(Beginning of Supplied records)
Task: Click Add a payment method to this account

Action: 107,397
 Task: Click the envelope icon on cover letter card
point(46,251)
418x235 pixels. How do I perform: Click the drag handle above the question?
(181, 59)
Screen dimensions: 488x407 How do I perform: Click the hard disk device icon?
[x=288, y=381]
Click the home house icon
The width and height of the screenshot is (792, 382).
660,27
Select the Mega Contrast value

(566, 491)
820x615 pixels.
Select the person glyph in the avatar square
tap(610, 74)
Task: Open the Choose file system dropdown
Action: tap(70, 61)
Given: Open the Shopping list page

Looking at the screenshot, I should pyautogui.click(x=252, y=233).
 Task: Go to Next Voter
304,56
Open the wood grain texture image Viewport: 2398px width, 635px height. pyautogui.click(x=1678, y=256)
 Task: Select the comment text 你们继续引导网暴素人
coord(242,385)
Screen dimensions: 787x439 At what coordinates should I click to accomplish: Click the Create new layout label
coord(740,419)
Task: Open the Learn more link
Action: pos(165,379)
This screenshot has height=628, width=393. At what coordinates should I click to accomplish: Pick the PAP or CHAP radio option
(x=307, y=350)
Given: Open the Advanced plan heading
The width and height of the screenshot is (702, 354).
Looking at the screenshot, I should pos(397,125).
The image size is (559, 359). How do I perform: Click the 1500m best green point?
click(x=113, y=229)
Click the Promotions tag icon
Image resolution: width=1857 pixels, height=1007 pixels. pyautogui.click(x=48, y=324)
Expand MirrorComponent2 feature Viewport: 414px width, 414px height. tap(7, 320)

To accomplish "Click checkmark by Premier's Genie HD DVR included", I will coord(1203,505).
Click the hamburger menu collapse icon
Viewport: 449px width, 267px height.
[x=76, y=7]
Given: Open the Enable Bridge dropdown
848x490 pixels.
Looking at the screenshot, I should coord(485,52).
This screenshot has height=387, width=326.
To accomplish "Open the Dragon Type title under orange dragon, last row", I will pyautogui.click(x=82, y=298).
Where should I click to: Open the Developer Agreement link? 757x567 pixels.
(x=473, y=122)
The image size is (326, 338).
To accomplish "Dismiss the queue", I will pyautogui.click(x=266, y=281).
(End of Supplied records)
What you should do → All lines from the line holding "Click the Promotions tag icon" through the end of the records above need to be transcribed exactly, and no other text should appear.

Response →
Click the Promotions tag icon
Image resolution: width=1857 pixels, height=1007 pixels. pyautogui.click(x=48, y=324)
Expand MirrorComponent2 feature Viewport: 414px width, 414px height. tap(7, 320)

To accomplish "Click checkmark by Premier's Genie HD DVR included", I will coord(1203,505).
Click the hamburger menu collapse icon
Viewport: 449px width, 267px height.
[x=76, y=7]
Given: Open the Enable Bridge dropdown
848x490 pixels.
Looking at the screenshot, I should coord(485,52).
This screenshot has height=387, width=326.
To accomplish "Open the Dragon Type title under orange dragon, last row", I will pyautogui.click(x=82, y=298).
Where should I click to: Open the Developer Agreement link? 757x567 pixels.
(x=473, y=122)
The image size is (326, 338).
To accomplish "Dismiss the queue", I will pyautogui.click(x=266, y=281).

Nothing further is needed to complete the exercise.